Pointing records for text and elements:
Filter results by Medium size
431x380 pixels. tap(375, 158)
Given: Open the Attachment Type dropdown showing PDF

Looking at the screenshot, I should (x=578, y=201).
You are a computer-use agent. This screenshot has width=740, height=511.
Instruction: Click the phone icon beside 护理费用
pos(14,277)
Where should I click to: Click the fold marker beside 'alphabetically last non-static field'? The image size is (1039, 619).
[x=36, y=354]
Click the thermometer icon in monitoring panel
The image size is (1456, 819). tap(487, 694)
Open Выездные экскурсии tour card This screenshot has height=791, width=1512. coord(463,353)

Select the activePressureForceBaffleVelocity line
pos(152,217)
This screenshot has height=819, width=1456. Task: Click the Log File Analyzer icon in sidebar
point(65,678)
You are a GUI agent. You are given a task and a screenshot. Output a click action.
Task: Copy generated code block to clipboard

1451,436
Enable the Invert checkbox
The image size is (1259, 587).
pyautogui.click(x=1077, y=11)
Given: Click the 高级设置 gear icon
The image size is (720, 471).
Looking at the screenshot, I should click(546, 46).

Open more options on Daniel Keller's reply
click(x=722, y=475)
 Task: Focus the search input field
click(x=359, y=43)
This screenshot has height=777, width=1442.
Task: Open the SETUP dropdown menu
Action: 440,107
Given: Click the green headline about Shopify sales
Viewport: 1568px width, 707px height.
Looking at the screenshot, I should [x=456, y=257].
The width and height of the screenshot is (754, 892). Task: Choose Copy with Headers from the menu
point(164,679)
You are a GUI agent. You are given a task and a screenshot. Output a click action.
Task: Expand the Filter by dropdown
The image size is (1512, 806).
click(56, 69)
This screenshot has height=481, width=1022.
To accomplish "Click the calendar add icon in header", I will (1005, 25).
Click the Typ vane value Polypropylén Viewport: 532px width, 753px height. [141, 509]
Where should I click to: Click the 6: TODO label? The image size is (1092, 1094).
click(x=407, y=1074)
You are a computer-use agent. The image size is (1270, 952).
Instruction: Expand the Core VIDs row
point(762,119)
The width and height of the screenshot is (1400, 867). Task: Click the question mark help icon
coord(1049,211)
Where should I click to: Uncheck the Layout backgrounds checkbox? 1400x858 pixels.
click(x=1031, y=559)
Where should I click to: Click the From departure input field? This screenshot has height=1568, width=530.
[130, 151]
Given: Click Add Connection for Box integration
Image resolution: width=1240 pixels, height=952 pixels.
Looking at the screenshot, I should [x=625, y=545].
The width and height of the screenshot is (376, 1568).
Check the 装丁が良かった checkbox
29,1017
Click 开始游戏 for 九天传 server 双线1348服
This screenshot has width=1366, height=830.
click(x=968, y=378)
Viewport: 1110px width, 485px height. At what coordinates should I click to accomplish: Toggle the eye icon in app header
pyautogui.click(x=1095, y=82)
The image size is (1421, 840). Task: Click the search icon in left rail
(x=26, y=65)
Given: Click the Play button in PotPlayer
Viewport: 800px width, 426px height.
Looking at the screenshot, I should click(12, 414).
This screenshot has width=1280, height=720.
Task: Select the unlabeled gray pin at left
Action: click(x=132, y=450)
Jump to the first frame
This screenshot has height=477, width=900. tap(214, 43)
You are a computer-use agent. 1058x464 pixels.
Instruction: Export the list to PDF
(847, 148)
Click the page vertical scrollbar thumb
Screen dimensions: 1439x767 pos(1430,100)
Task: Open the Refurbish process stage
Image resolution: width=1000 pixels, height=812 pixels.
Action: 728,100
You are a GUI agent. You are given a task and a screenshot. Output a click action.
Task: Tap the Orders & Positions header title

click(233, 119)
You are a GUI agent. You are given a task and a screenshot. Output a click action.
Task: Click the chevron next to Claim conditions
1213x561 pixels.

## Task to complete
Change "thermometer icon" to "gauge icon" everywhere in the items above, and give all the items again with everything else unchanged.

## Final answer
Filter results by Medium size
431x380 pixels. tap(375, 158)
Given: Open the Attachment Type dropdown showing PDF

Looking at the screenshot, I should (x=578, y=201).
You are a computer-use agent. This screenshot has width=740, height=511.
Instruction: Click the phone icon beside 护理费用
pos(14,277)
Where should I click to: Click the fold marker beside 'alphabetically last non-static field'? The image size is (1039, 619).
[x=36, y=354]
Click the gauge icon in monitoring panel
The image size is (1456, 819). tap(487, 694)
Open Выездные экскурсии tour card This screenshot has height=791, width=1512. coord(463,353)

Select the activePressureForceBaffleVelocity line
pos(152,217)
This screenshot has height=819, width=1456. Task: Click the Log File Analyzer icon in sidebar
point(65,678)
You are a GUI agent. You are given a task and a screenshot. Output a click action.
Task: Copy generated code block to clipboard

1451,436
Enable the Invert checkbox
The image size is (1259, 587).
pyautogui.click(x=1077, y=11)
Given: Click the 高级设置 gear icon
The image size is (720, 471).
Looking at the screenshot, I should click(546, 46).

Open more options on Daniel Keller's reply
click(x=722, y=475)
 Task: Focus the search input field
click(x=359, y=43)
This screenshot has height=777, width=1442.
Task: Open the SETUP dropdown menu
Action: 440,107
Given: Click the green headline about Shopify sales
Viewport: 1568px width, 707px height.
Looking at the screenshot, I should [x=456, y=257].
The width and height of the screenshot is (754, 892). Task: Choose Copy with Headers from the menu
point(164,679)
You are a GUI agent. You are given a task and a screenshot. Output a click action.
Task: Expand the Filter by dropdown
The image size is (1512, 806).
click(56, 69)
This screenshot has height=481, width=1022.
To accomplish "Click the calendar add icon in header", I will (1005, 25).
Click the Typ vane value Polypropylén Viewport: 532px width, 753px height. [141, 509]
Where should I click to: Click the 6: TODO label? The image size is (1092, 1094).
click(x=407, y=1074)
You are a computer-use agent. The image size is (1270, 952).
Instruction: Expand the Core VIDs row
point(762,119)
The width and height of the screenshot is (1400, 867). Task: Click the question mark help icon
coord(1049,211)
Where should I click to: Uncheck the Layout backgrounds checkbox? 1400x858 pixels.
click(x=1031, y=559)
Where should I click to: Click the From departure input field? This screenshot has height=1568, width=530.
[130, 151]
Given: Click Add Connection for Box integration
Image resolution: width=1240 pixels, height=952 pixels.
Looking at the screenshot, I should [x=625, y=545].
The width and height of the screenshot is (376, 1568).
Check the 装丁が良かった checkbox
29,1017
Click 开始游戏 for 九天传 server 双线1348服
This screenshot has width=1366, height=830.
click(x=968, y=378)
Viewport: 1110px width, 485px height. At what coordinates should I click to accomplish: Toggle the eye icon in app header
pyautogui.click(x=1095, y=82)
The image size is (1421, 840). Task: Click the search icon in left rail
(x=26, y=65)
Given: Click the Play button in PotPlayer
Viewport: 800px width, 426px height.
Looking at the screenshot, I should click(12, 414).
This screenshot has width=1280, height=720.
Task: Select the unlabeled gray pin at left
Action: click(x=132, y=450)
Jump to the first frame
This screenshot has height=477, width=900. tap(214, 43)
You are a computer-use agent. 1058x464 pixels.
Instruction: Export the list to PDF
(847, 148)
Click the page vertical scrollbar thumb
Screen dimensions: 1439x767 pos(1430,100)
Task: Open the Refurbish process stage
Image resolution: width=1000 pixels, height=812 pixels.
Action: 728,100
You are a GUI agent. You are given a task and a screenshot. Output a click action.
Task: Tap the Orders & Positions header title

click(233, 119)
You are a GUI agent. You are given a task and a screenshot. Output a click action.
Task: Click the chevron next to Claim conditions
1213x561 pixels.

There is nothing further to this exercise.